We don’t normally think of apps offering this, but then again, when we want to edit stuff, we’re usally on a PC with a shared filesystem, so if we are going to mess with that file, all we have to do is find where it is on the filesystem. Since we can’t do that on iOS, the only way to enable it would be for podcatchers to expose their files via a share button.

I’m pretty sure that no iOS podcatchers actually do this.

Let’s say I’m using a podcatcher and I want to copy off the description of the episode, so I can e-mail to a friend or post it to Tumblr or something. On the Mac, I’m inclined to at least try to select text wherever it appears, even as static labels. Sometimes it works and sometimes it doesn’t, but it’s at least it’s in my mindset to try. On iOS, there is no expectation that static text is ever copyable. Even though it seems like it would be simple to do so: couldn’t we just create a category on UILabel to add a copy: method (that just says “copy [self text] to the system clipboard”), plop UILongPressGestureRecognizers on the labels in Interface Builder, and control-drag to the copy: method?
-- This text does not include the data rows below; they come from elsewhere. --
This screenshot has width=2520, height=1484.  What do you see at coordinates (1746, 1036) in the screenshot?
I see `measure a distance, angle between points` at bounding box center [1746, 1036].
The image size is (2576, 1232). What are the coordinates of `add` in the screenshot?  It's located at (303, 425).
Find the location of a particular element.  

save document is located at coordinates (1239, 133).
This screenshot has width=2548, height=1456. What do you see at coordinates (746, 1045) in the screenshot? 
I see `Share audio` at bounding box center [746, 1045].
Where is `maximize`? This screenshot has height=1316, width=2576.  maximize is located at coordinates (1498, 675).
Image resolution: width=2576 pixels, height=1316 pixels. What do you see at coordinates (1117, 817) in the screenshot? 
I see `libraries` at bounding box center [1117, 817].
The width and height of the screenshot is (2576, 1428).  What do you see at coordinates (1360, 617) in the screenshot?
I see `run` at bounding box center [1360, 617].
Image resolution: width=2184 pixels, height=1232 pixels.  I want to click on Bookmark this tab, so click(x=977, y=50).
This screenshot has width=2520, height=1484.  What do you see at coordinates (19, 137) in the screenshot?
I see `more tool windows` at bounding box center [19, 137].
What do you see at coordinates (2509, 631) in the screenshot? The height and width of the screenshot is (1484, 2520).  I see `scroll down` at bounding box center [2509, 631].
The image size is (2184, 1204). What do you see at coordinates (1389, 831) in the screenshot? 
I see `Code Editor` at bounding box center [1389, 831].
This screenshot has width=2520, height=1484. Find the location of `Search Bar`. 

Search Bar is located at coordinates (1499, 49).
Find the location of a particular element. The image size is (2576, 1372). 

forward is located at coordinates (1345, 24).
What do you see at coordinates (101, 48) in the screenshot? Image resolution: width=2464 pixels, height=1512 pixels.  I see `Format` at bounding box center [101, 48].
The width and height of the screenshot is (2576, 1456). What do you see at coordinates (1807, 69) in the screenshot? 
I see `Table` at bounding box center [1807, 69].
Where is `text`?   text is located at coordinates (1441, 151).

Well, pretty much nobody does this.

So when we start talking about how great it would be if there were better data sharing between iOS applications, I have to ask myself: if I were Apple, and I saw that developers were largely ignoring copy-and-paste, document-exchange, and activities, would I be all that interested in putting further engineering resources into developing new APIs of this ilk?

Are more productive apps being held back by a lack of good APIs from Apple, or has the platform just evolved into a read-only content-consumption device, despite our protests to the contrary?

If we want to share data between apps on iOS, maybe we should be letting our users do so already, and start to establish an expectation of copyability and shareability.

Comments (3)

  1. BTW, I tried my category thing and it works, but it’s a crap UI, since the user doesn’t know they’ve copied anything. A better implementation would be to have the UILabel pop up the UIMenuController with just the “Copy” menu item available.

  2. Dorada

    Agree with Marco – i’m not sure what the use case for Audiobus would be on a podcast app, also if i remember from when i looked at it a while ago its not that simple to implement.
    RSSRadio does allow you to send the audio file to other apps (and receive it back again) though.
    Daniel – Author RSSRadio

  3. Thanks for the comment, Daniel. I definitely need to check out RSSRadio.
    A thought I had about the response from you and Marco that you don’t know what the point of adopting Audiobus would be is that it’s kind of analogous to adopting AppleScript on OS X. To wit: I have no idea why I would want to control a browser with AppleScript, but I’m glad that Safari, Chrome, and Firefox all support it. In fact, we get mad when any serious OS X apps don’t support AppleScript, as with the iWork relaunch last year. There’s an expectation of sharing and inter-operability on OS X, and I think to make the same thing happen on iOS, we as developers may need to start pushing it ourselves.